- The Washington Post /O Estado de S. Paulo
Para superar os rivais republicanos é preciso abraçar a diversidade, como uma tenda que inclui a todos
A convenção democrata começou como um mosaico de americanos recitando o preâmbulo da Constituição dos EUA – uma impressionante exibição de diversidade étnica, racial e de gênero. Mas o mais importante é o fato de que, desta vez, os democratas tomaram cuidado para comemorar o tipo de diversidade ideológica que é crucial para chegar à Casa Branca.
A convenção apresentou destacados ícones progressistas, como Bernie Sanders e Stacey Adams, moderados como Hillary Clinton e o ex-republicano Mike Bloomberg, e conservadores como John Kasich, Cindy Mccain e Colin Powell.

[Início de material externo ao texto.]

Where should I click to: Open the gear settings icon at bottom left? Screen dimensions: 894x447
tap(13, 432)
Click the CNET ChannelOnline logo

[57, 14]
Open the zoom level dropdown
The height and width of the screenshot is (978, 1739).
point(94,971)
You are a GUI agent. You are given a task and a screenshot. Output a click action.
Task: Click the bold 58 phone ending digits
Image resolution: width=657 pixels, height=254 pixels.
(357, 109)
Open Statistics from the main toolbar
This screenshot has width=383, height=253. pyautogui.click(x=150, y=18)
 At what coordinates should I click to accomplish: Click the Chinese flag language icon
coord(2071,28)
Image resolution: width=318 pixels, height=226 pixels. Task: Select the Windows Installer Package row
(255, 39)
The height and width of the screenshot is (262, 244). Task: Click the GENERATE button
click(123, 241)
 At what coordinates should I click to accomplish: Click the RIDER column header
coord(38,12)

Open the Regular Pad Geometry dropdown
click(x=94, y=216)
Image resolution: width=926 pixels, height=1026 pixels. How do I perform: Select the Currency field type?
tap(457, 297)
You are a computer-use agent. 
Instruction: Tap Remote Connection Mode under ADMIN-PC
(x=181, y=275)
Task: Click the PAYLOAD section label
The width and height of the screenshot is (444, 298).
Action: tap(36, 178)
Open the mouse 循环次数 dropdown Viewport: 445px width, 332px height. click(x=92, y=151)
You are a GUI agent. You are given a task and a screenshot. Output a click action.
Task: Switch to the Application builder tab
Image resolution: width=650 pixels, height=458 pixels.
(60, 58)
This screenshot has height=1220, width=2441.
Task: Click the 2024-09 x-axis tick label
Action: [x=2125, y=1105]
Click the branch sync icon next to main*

Na mídia social, muitos reagiram furiosamente com a inclusão de republicanos, e um usuário perguntou sarcasticamente: “Quando Dick Cheney vai falar?”
Mas Joe Biden parece compreender que o Twitter não dará o voto decisivo na eleição. Ele está retomando uma fórmula vencedora para os democratas, que é o partido abrangente como uma grande tenda. “Não sou membro de nenhum partido político organizado, sou um democrata”, brincou Will Rogers. A brincadeira expressou uma verdade importante.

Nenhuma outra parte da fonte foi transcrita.